Formel-1-Saison 2016: Das sind alle Teams und Fahrer

Aussagen wie diese belegen, dass sich auch in diesem Jahr die Titelfrage wieder nur zwischen Hamilton und Rosberg stellt. Auch wenn Mercedes-Motorsportchef Toto Wolff vor der Reise nach Ungarn die Red-Bull-Konkurrenz als Gefahr ausgemacht hat, kann das Silberpfeil-Duo sich wohl nur noch selbst schlagen. Mehr als 60 Punkte liegt Ferrari-Pilot Kimi Räikkönen als WM-Dritter bereits zurück, Sebastian Vettel fehlen sogar schon 70 Zähler auf Rosberg.

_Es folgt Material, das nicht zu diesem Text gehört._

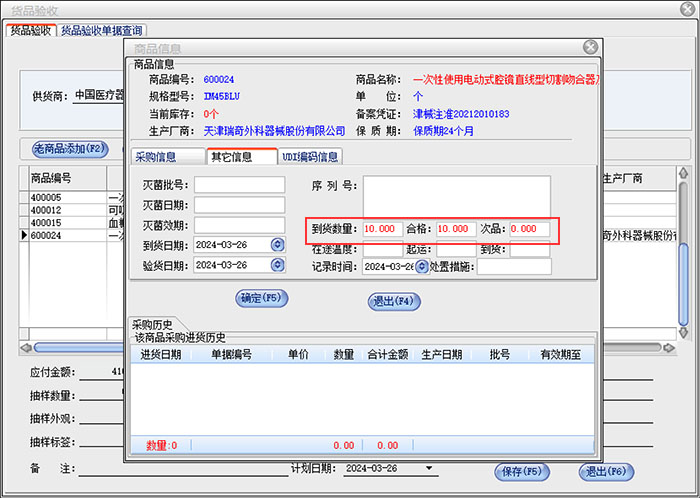
Task: Click the 退出(F4) button
Action: tap(393, 299)
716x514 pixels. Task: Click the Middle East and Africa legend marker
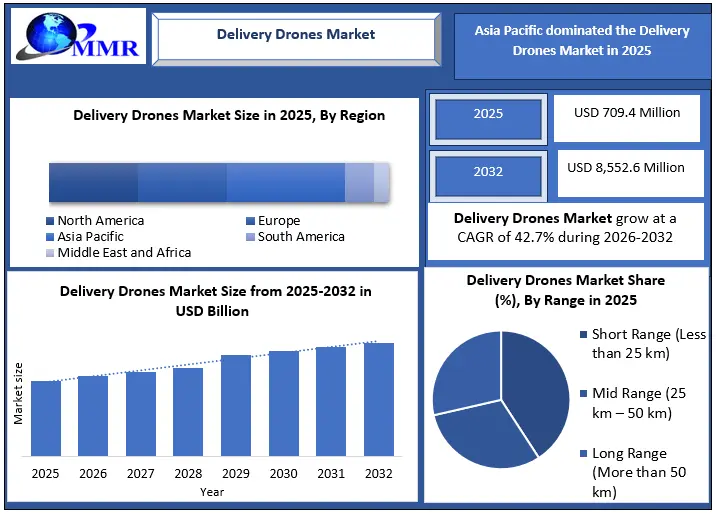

Angesichts dieser Überlegenheit reifen bei Mercedes zunehmend die Gedanken, die Ressourcen bald stärker auf die Entwicklung des Autos für 2017 zu lenken. „Wenn du ein paar Wochen hinten dran bist, findest du dich am Ende möglicherweise viel weiter hinten wieder“, erklärt Team-Boss Wolff und spricht von einer „kniffligen Angelegenheit“. Schließlich muss er ganz nebenbei noch den erbitterten Kampf seiner Star-Piloten moderieren. „Wir mögen die Hälfte dieses Jahres überstanden haben, aber die harte Arbeit fängt gerade erst an“, sagt Wolff.